[Start of section]

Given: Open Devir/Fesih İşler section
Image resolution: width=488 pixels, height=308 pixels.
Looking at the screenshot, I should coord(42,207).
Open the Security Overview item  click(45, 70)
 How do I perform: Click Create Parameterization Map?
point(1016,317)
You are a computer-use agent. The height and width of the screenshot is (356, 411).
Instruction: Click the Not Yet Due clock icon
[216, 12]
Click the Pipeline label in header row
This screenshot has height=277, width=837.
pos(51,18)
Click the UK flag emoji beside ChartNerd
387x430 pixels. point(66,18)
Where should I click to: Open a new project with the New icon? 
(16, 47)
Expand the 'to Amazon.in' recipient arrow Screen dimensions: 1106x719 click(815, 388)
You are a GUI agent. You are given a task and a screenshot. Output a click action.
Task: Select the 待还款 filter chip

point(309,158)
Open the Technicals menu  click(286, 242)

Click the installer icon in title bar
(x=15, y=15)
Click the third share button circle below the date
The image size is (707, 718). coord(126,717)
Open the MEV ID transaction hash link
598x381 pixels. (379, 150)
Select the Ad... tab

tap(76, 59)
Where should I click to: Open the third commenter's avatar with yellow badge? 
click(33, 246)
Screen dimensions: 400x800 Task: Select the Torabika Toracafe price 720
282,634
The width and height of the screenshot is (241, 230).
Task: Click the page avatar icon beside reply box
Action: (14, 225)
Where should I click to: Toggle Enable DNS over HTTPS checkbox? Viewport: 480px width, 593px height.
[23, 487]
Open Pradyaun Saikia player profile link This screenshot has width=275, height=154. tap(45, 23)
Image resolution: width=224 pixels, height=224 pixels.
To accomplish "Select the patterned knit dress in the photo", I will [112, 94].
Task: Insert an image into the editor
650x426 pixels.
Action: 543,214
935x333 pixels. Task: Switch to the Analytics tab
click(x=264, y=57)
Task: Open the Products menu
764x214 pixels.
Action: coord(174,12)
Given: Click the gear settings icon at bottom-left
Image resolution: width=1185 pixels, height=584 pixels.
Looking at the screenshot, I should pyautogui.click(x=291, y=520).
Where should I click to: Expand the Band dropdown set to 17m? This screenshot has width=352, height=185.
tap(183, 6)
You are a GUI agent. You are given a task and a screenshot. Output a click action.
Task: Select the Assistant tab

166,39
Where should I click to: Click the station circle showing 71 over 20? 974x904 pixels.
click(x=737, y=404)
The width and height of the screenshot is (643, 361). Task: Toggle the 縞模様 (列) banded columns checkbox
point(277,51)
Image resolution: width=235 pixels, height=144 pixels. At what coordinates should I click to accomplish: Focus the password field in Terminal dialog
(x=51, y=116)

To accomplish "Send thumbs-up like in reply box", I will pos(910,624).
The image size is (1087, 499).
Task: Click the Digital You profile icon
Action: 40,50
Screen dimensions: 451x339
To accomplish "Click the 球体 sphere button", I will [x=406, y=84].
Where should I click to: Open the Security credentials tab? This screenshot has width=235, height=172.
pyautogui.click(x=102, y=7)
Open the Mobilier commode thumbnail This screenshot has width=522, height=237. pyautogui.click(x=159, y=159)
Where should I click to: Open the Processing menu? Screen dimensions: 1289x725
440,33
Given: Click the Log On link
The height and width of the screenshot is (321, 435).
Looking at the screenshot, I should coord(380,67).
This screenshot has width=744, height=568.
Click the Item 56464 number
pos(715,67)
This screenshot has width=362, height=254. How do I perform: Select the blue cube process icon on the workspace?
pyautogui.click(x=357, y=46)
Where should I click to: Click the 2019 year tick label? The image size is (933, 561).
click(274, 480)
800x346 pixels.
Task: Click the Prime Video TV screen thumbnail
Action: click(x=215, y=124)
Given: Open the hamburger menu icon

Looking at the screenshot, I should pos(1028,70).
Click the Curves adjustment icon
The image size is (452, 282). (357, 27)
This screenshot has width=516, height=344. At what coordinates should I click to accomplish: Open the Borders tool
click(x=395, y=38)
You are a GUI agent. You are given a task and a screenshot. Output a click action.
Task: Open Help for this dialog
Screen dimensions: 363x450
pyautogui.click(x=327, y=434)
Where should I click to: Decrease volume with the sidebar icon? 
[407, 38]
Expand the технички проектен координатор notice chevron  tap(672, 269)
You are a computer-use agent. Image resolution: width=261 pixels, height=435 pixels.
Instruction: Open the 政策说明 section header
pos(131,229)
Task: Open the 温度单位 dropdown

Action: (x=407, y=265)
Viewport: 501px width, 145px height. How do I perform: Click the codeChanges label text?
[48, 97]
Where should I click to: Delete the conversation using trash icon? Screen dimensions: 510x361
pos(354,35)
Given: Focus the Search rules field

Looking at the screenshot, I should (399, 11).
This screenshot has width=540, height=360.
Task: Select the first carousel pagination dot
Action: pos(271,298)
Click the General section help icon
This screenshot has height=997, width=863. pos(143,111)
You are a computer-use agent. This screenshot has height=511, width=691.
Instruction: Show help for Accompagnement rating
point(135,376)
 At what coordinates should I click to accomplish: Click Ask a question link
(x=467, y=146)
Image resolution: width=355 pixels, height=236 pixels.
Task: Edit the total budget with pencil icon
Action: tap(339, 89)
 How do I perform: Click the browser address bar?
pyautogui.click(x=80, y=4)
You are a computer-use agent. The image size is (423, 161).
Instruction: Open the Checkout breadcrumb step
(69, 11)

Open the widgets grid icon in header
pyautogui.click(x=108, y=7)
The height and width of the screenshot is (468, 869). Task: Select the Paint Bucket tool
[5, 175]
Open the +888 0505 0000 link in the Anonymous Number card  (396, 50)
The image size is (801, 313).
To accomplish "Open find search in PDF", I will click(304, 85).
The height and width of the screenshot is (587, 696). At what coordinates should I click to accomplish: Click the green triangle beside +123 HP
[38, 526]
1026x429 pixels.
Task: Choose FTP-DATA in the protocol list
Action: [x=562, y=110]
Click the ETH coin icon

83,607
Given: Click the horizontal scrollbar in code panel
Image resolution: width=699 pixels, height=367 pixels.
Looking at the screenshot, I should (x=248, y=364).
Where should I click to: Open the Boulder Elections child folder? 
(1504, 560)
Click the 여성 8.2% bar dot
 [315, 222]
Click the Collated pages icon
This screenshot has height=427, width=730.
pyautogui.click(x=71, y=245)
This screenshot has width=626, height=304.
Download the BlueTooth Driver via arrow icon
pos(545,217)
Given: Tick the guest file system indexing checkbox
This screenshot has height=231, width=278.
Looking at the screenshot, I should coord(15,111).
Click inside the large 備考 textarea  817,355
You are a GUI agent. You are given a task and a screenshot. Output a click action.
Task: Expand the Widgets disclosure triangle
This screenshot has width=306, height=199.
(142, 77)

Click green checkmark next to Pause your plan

[End of section]

Work request: Whenever a line in the material contains the word "computer", copy that line.

Answer section:
You are a computer-use agent. The height and width of the screenshot is (356, 411).
You are a computer-use agent. Image resolution: width=261 pixels, height=435 pixels.
You are a computer-use agent. This screenshot has height=511, width=691.
You are a computer-use agent. The image size is (423, 161).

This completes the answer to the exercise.